Is it standard to have one pool of threads in which each thread requests, parses, and loads? In other words, only one class implements Runnable
. Or is it more efficient to have, say, three different pools of threads, with the first pool of threads making the requests and pushing them to a queue, the second pool of threads polling from the first queue, parsing, and pushing the parsed data to a second queue, and finally the third pool polling the data from the second queue and loading into the database? In this case, I'd write three different classes that implement Runnable
.
You have to consider which parts of the processing will benefit from parallelism. The online API communication will most likely be a candidate, since there will be sockets and network waits involved. Likewise with the DB interaction. Multithreaded parsing will probably only improve performance if there are multiple available CPU cores.
Splitting the entire process into 3 separate classes will definitely increase the cohesion, meaning each class will have less responsibilities, which is a good thing. On the other hand, making each of these classes a Runnable
and having several queues will increase the complexity (possibly unecessarily) of the application.
I would suggest making 3 separate classes, but dont make them Runnable
. Then make a Runnable
that contains
and orchestrates
the 3 classes, that is one single thread pool. If you see that this doesnt seem to be fast enough (and after some profiling), try splitting the runnable into 2 thread pools: a download and parse, and a db access.

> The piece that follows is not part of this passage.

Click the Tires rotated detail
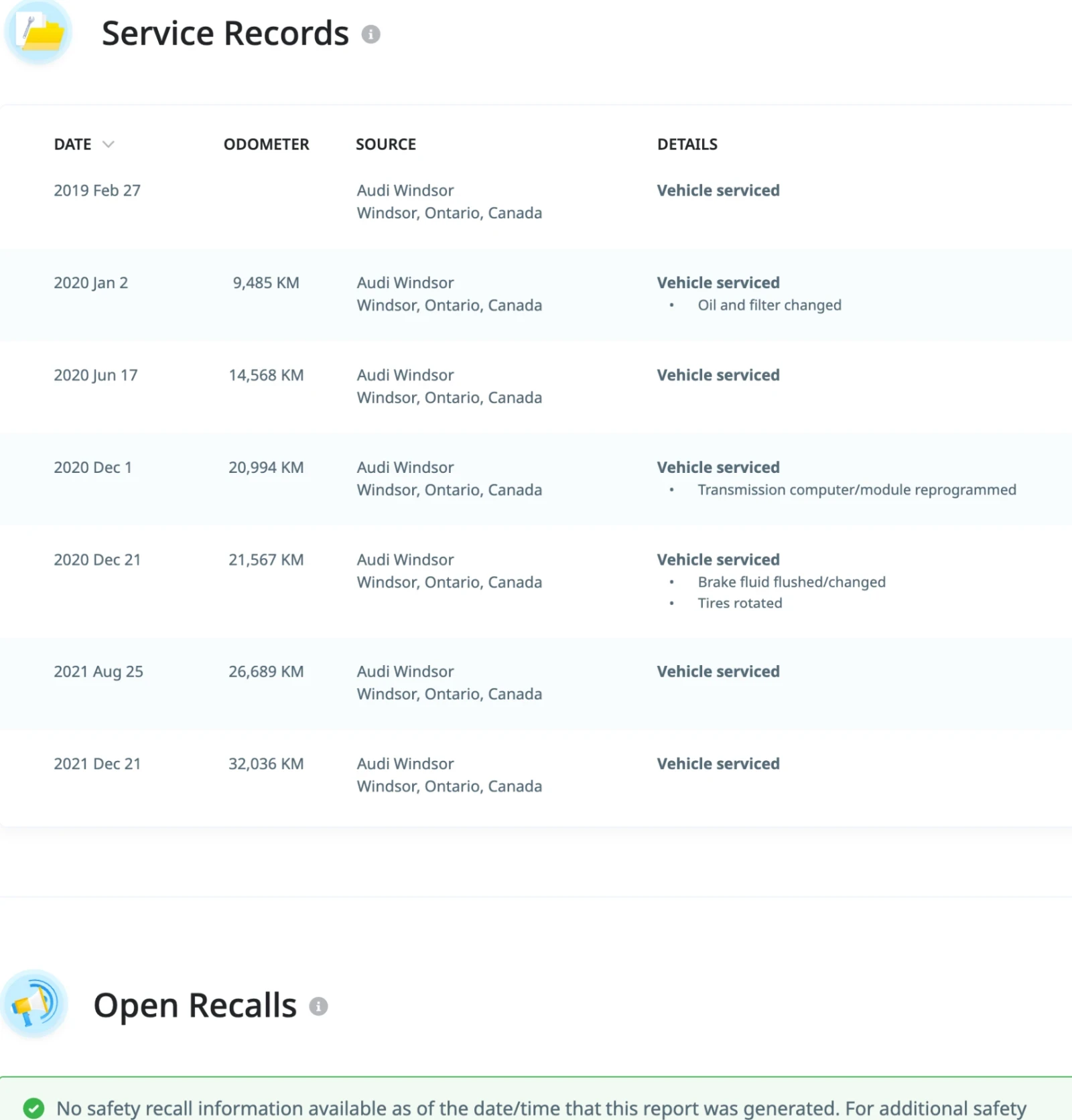 740,603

The point being, start simple and add complexity as needed.
One important thing to consider: does the order of the processing matter? i.e., is it important that the parsed result from the first download request gets loaded into the DB before the results from the second request?

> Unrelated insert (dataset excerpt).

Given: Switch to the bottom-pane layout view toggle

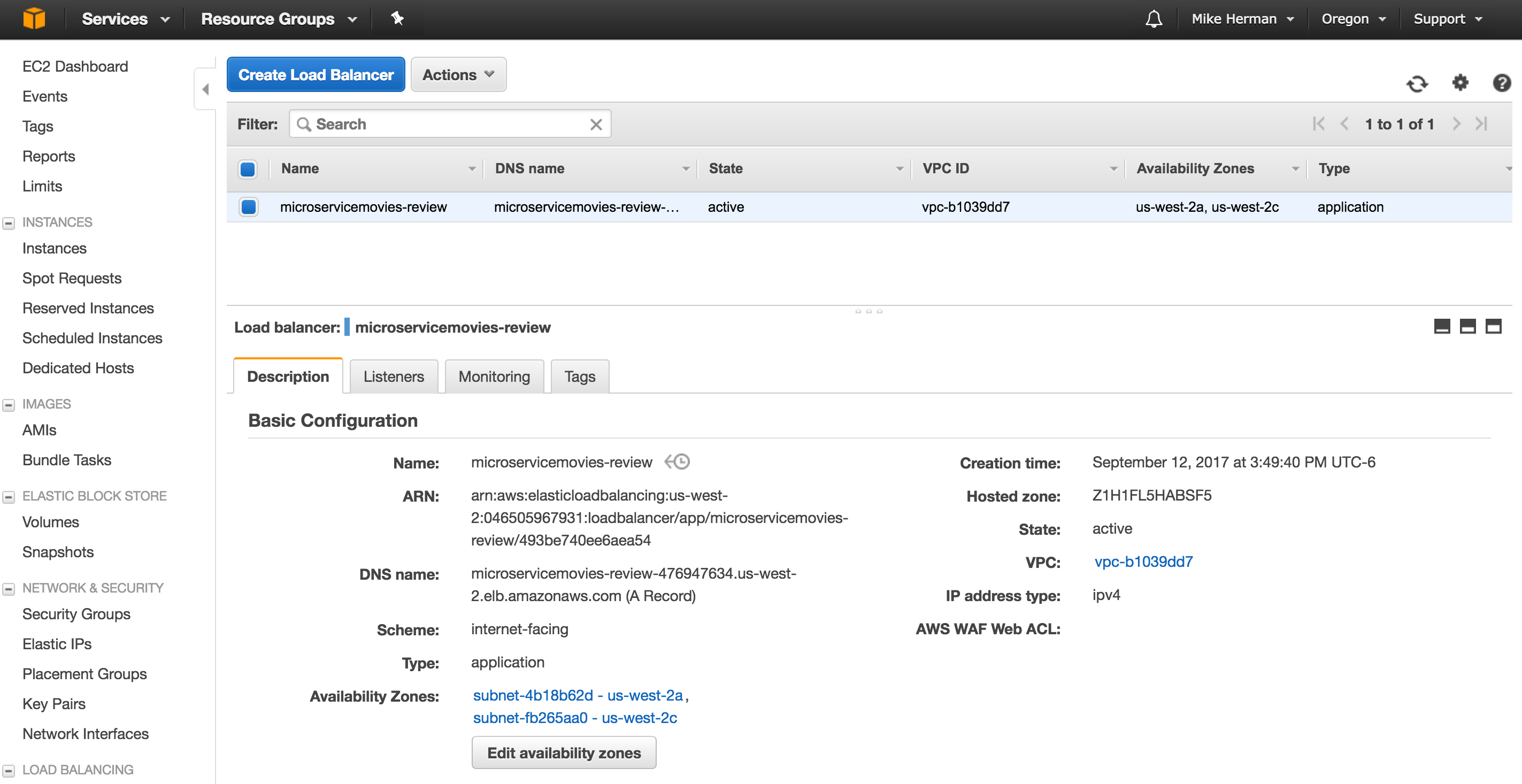Looking at the screenshot, I should coord(1467,326).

If so, you really need queues (or similar), one per task. In effect, three single-threaded thread "pools" (or use an ExecutorService).
If not, @Brady makes good points. Unlike him, I'd probably make all three classes Runnable
, but that doesn't mean you have to use three queues, you could still try a single pool and profile to see how it is working.
I don't believe there is a standard approach, it depends on your requirements.
If you are writing something quick and dirty then you're best having one pool.
If you're looking for something more resilient and where recovery is required then you may opt for several pools. Eg. if you persist the responses and if your app dies then when it restarts you can just re-queue the responses without having to fetch them again.